The primary goal of any treatment for periodontal disease is to control and eliminate the tartar and bacterial infection around the teeth and under the gums. Treatments range from deep cleanings to oral surgery.

Gum-Disease-PicturesPeriodontal Disease Prevention

The best ways to prevent gingivitis from graduating to periodontitis are to:
  • Brush your teeth after every meal.
  • Floss at least once a day.
  • Eat a balanced diet.
  • Avoid tobacco products.
  • Get regular dental checkups and cleanings.

Dental Fillings

Overview

A filling is used to treat a small hole, or cavity, in a tooth. To repair a cavity, a dentist removes the decayed tooth tissue and then fills the space with a filling material.

Causes

Tooth decay is damage to a tooth that can happen when harmful bacteria in your mouth make acids that attack the outer layer of the tooth called enamel. This can lead to a small hole in a tooth, called a cavity. More severe decay can cause a large hole or even destruction of the entire tooth. If tooth decay is not treated, it can cause pain, infection, and even tooth loss.

When a tooth is exposed to acid frequently—for example, if you eat or drink often, especially foods or drinks containing sugar and starches—the repeated cycles of acid attacks cause the enamel to continue to lose minerals. A white spot may appear where minerals have been lost. This is a sign of early decay.

Tooth decay can be stopped or reversed at this point. Enamel can repair itself by using minerals from saliva and fluoride from toothpaste or other sources. But if the tooth decay process continues, more minerals are lost. Over time, the enamel is weakened and destroyed, forming a cavity.

Treatment

There are several types of filling material currently available to repair cavities, including tooth- colored (composite) fillings and silver-colored (amalgam) fillings. Composite resin materials are increasingly used to fill teeth because many people prefer tooth-colored fillings and because composites continue to improve.

There are also treatments called crowns, used to repair badly broken-down teeth. Crowns can be made of Ceramic (tooth colored), gold or other metals like stainless steel (usually used on baby teeth). Ceramic is the most common material because of good strength and aesthetics.
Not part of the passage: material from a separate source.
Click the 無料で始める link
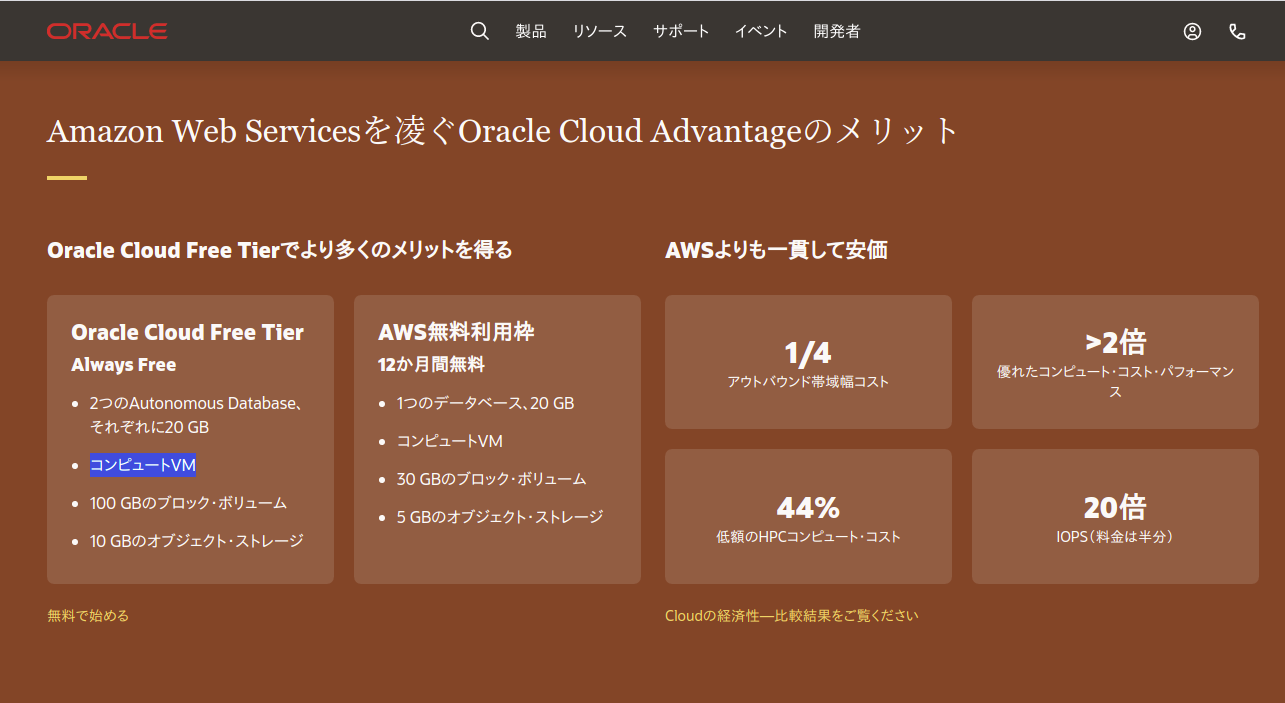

Generally, dental fillings and crowns do not last a lifetime.

Amalgam-vs-Composite-Dental-Fillings

Oral Cancer

Oral-Cancer-Screening

Overview

Oral cancer includes cancers of the mouth and the back of the throat. Oral cancer most often occurs in people over the age of 40 and affects more than twice as many men as women. Most oral cancers are related to tobacco use, alcohol use (or both), or infection by the human papilloma virus (HPV).

Causes

Tobacco and alcohol use. Tobacco use of any kind, including cigarette smoking, puts you at risk for developing oral cancers. Heavy alcohol use also increases the risk. Using both tobacco and alcohol increases the risk even further.

HPV. Infection with the sexually transmitted human papillomavirus has been linked to oral cancers.

Age. Oral cancers most often occur in people over the age of 40.

Sun Exposure. Cancer of the lip can be caused by sun exposure.

Diet. A diet low in fruits and vegetables may play a role in oral cancer development.

Symptoms

If you have any of these symptoms for more than two weeks, see a dentist or a doctor.

  • A sore, irritation, lump or thick patch in your mouth, lip, or throat
  • A white or red patch in your mouth
  • A feeling that something is caught in your throat
  • Difficulty chewing or swallowing
  • Difficulty moving your jaw or tongue
  • Swelling in your jaw
  • Numbness in your tongue or other areas of your mouth
  • Pain in one ear without hearing loss

Diagnosis

Because oral cancer can spread quickly, early detection is important. The exam is painless and takes only a few minutes. During the exam, your dentist or dental hygienist will check your face, neck, lips, and entire mouth for possible signs of cancer.

Treatment

When oral cancer is detected early, it is treated with surgery or radiation therapy. Oral cancer that is further along when it is diagnosed may use a combination of treatments.Your doctor may refer you to a specialist.Other health care professionals who may be part of a treatment team include dentists, plastic surgeons, reconstructive surgeons, speech pathologists, oncology nurses, registered dietitians, and mental health counselors.